Selasa, 16 September 2014

Sindrom Shopping di Kalangan Mahasiswa










Virus ini sanagat akrab dengan masyarakat kapitalisme, penikmat konsumerisme yang ketika hasrat untuk bisa terpenuhi melalui objek-objek konsusmsi lain yang sangat tinggi nilainya, hasrat selalu ada dan selalu muncul dalam diri manusia, tidak akan ada habisnya selalu ingin beruba, selalu ingin beda. 

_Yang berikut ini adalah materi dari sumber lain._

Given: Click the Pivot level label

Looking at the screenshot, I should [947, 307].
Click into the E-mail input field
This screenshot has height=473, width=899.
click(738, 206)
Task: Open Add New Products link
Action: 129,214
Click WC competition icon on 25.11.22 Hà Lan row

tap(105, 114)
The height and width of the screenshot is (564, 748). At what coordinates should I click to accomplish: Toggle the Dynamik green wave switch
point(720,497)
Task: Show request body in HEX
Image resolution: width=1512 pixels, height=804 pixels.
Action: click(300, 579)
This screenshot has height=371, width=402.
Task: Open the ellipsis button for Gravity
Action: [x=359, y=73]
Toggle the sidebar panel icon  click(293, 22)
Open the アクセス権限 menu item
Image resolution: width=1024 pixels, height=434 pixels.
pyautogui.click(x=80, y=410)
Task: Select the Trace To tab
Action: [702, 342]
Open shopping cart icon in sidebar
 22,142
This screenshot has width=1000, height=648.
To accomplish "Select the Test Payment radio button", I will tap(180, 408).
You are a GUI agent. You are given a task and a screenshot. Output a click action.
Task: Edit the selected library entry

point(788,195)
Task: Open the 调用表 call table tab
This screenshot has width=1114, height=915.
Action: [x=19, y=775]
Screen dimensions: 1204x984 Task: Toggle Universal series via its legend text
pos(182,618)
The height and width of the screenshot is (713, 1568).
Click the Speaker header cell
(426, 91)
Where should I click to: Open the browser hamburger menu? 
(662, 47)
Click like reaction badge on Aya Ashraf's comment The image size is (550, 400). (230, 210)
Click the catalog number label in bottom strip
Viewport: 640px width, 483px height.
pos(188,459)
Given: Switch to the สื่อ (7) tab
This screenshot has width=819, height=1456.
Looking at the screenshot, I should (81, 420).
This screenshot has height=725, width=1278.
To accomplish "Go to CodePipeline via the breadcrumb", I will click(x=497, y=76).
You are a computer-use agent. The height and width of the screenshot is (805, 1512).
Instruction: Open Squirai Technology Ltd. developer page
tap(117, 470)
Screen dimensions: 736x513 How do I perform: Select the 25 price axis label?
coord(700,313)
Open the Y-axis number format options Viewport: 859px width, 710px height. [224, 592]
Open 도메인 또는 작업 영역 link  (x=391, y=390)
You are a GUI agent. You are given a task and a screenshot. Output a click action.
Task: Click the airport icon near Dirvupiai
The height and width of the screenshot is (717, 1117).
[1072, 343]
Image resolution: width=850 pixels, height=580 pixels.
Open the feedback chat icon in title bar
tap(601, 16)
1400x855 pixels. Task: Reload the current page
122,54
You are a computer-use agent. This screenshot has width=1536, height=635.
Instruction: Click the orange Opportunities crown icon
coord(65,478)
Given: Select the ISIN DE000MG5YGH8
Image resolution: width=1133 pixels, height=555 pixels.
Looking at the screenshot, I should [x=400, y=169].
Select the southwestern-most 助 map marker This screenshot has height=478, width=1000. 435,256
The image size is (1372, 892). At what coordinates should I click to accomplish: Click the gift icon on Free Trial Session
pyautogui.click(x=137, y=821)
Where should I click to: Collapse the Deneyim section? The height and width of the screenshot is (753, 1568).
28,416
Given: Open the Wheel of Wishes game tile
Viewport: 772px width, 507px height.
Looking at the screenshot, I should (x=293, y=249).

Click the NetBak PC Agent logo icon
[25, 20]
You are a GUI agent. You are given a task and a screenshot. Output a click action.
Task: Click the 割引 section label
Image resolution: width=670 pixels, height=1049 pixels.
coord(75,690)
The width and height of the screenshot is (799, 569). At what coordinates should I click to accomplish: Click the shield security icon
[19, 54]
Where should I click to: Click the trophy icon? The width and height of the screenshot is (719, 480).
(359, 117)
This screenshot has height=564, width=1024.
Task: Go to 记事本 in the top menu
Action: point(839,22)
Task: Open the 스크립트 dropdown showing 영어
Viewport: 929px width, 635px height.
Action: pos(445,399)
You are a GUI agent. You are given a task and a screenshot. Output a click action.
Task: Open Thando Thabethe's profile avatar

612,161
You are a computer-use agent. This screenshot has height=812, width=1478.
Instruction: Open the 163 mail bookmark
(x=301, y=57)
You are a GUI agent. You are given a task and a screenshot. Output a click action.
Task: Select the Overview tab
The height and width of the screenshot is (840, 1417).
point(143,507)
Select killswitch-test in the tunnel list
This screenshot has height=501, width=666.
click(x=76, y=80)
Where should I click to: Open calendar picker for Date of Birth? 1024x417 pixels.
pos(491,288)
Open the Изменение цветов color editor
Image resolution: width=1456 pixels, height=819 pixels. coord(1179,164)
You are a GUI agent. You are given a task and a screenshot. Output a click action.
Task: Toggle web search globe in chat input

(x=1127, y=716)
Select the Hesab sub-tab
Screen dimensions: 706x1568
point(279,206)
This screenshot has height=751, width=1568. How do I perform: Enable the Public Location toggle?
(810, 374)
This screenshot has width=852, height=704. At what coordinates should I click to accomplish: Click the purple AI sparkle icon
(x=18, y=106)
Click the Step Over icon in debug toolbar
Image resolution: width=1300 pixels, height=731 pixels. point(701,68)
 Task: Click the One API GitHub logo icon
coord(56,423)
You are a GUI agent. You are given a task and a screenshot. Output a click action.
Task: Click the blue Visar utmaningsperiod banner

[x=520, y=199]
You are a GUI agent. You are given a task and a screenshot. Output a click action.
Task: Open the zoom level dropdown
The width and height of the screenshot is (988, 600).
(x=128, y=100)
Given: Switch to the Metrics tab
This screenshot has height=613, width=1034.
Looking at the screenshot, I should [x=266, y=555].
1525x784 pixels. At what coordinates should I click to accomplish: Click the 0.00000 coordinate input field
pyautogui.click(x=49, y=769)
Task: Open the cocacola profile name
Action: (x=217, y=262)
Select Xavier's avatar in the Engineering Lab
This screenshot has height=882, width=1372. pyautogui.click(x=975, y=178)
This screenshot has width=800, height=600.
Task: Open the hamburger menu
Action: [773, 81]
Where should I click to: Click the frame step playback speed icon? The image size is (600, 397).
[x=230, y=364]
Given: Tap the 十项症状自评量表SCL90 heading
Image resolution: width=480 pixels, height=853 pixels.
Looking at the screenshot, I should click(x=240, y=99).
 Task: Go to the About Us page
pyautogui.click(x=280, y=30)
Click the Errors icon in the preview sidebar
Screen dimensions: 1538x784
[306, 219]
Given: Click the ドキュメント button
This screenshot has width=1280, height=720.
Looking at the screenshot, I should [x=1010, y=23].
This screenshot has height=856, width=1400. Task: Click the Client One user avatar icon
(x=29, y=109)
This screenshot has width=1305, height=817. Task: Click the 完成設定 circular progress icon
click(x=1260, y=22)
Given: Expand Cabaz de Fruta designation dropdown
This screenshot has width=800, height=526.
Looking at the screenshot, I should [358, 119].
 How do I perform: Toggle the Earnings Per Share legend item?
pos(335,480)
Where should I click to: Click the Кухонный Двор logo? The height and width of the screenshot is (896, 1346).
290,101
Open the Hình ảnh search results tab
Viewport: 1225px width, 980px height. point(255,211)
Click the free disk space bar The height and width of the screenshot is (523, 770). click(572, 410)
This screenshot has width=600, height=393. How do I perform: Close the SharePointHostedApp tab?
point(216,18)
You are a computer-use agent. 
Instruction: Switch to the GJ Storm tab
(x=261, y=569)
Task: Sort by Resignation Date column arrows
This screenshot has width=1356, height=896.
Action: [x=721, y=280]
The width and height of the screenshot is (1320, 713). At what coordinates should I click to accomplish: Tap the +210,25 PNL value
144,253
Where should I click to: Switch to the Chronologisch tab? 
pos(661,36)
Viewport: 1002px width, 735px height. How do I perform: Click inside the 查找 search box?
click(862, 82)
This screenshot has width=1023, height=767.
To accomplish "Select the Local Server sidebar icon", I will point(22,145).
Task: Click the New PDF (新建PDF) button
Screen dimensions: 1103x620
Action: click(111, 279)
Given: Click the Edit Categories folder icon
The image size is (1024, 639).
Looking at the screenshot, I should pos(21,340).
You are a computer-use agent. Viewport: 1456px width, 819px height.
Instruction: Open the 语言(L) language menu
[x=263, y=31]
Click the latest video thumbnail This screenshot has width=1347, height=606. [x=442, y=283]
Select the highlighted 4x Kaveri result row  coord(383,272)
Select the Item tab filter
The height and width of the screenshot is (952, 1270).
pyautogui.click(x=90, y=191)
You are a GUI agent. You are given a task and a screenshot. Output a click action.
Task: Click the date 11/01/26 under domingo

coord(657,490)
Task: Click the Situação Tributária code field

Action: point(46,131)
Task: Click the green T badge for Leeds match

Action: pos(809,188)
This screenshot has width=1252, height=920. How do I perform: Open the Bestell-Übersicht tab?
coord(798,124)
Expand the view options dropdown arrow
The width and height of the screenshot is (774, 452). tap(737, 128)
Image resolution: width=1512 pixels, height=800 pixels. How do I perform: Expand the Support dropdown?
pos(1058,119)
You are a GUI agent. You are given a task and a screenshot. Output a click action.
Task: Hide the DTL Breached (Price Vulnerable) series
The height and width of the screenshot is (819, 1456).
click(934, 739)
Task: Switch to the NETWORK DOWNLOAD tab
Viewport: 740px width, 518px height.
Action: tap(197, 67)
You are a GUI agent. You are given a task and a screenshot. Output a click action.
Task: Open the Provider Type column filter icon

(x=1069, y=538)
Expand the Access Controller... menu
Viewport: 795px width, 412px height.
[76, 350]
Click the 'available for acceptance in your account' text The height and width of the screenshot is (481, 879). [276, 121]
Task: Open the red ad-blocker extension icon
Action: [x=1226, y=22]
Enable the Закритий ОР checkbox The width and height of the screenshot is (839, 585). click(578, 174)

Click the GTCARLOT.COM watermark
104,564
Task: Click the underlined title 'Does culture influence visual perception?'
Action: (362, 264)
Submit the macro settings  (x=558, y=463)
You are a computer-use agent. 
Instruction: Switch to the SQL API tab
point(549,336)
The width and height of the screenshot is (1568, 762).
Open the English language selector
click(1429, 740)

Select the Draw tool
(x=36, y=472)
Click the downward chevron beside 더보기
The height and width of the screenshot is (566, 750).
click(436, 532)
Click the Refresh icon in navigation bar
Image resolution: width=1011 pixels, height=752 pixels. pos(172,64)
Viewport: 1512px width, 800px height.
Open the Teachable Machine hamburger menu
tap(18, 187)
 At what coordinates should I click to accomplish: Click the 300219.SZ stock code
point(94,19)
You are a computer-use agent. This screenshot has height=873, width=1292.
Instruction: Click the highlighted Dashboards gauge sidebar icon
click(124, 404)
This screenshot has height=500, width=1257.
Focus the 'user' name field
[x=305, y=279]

Meskipun sesuatu yang dimilikinya itu sudah tergolong bernilai tatapi masih saja menginginkan yang lebih seakan hasrat itu tidak akan terpenuhi soedjatmiko mengungkapkan, “manusia tidak hanya ditawari apa yang mereka butuhkan (what they needed) melainkan pula apa yang mereka harapkan (what they desired) ” dengan sekejap, awalnya hanya menjadi keinginanlalu menjadi kebutuhan dan kebutuhan itu hanya kebutuha hasrat saja dengan mengikuti perkembangan zaman rela mengorbankan materi secara berlebihan untuk memenuhi kebutuhan hasrat saja, sehingga mengonsusmsi bermacam-macam produk tanpa memperhatikan daya guna dan manfaat barang tersebut, sehingga yang timbul adalah sampah, seperti halnya fashion yang merupakan kebutuhan wajib di kalangan mahasiswa khususnya para perempuan ketika pergi ke kuliah. 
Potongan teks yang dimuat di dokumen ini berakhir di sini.